Most of the answers have suggested an argument by using open covers, but since in a metric space compactness and sequential compactness coincide then here's something useful you can do with sequences here too.

It is quite straightforward to show that any compact set in a metric space is closed. Let $(X,d)$ be a metric space and $C\subset X$ a compact subset. If $C=\emptyset$ then $C$ is closed, if not then choose $x\in \mathrm{cl}(C)$. Take $x_{n}\in B(x,\frac{1}{n})\cap C$ for all $n\in\mathbb{N}$ (such $x_{n}$ exists since $x$ is in the closure of $C$), whence $x_{n}\to x$ and $(x_{n})\subset C$. Since $C$ is compact we find a subsequence $(x_{n_{k}})$ that converges to some $y\in C$. Since $(x_{n_{k}})$ is a subsequence of a converging sequence $(x_{n})$, then their limits must be equal, i.e. $x=y\in C$, which shows that $\mathrm{cl}(C)\subset C$, i.e. $\mathrm{cl}(C)= C$ and furthermore $C$ is closed.

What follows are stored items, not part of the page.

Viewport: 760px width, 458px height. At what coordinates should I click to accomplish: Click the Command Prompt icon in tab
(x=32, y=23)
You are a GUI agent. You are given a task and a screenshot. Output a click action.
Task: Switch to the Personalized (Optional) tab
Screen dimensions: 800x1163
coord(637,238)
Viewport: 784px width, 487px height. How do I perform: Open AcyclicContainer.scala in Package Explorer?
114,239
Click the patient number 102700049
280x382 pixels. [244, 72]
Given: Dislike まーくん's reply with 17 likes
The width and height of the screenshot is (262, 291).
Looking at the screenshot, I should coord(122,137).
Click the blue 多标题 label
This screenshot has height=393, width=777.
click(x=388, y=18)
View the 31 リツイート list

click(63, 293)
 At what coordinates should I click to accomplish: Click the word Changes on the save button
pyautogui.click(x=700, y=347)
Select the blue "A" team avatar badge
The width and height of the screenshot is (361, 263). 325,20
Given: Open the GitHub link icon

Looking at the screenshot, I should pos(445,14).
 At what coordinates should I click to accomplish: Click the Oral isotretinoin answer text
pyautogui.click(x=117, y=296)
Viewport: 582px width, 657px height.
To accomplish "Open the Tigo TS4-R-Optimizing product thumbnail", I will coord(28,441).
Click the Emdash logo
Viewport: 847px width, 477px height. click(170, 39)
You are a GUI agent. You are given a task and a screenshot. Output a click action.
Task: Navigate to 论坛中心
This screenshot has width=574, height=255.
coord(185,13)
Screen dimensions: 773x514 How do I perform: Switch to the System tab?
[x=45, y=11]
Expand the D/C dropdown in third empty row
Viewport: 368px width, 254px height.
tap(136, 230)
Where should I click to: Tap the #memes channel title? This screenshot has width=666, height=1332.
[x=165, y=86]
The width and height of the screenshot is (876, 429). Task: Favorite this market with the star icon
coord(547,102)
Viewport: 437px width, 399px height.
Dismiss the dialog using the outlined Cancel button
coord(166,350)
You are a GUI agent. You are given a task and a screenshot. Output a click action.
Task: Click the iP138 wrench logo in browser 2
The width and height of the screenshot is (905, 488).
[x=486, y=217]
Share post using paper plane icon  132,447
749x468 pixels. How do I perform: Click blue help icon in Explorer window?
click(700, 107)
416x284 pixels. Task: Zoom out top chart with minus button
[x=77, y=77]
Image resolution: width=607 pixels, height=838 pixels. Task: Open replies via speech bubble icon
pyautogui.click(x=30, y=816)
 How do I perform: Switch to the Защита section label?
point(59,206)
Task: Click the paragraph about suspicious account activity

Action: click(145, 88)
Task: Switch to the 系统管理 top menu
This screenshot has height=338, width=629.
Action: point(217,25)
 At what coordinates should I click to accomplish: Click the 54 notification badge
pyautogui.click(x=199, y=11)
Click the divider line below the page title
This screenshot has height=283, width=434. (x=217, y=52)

Now for your $(0,1)$, take $x_{n}=\frac{1}{n}$ for all $n\geq 2$. Then $x_{n}\to 0$ and $(x_{n})\subset (0,1)$, and for any subsequence $(x_{n_{k}})$ we also have $x_{n_{k}}\to 0$. Since $0\notin (0,1)$, then $(x_{n})$ has no convergent subsequences in $(0,1)$, which shows that $(0,1)$ is non-compact.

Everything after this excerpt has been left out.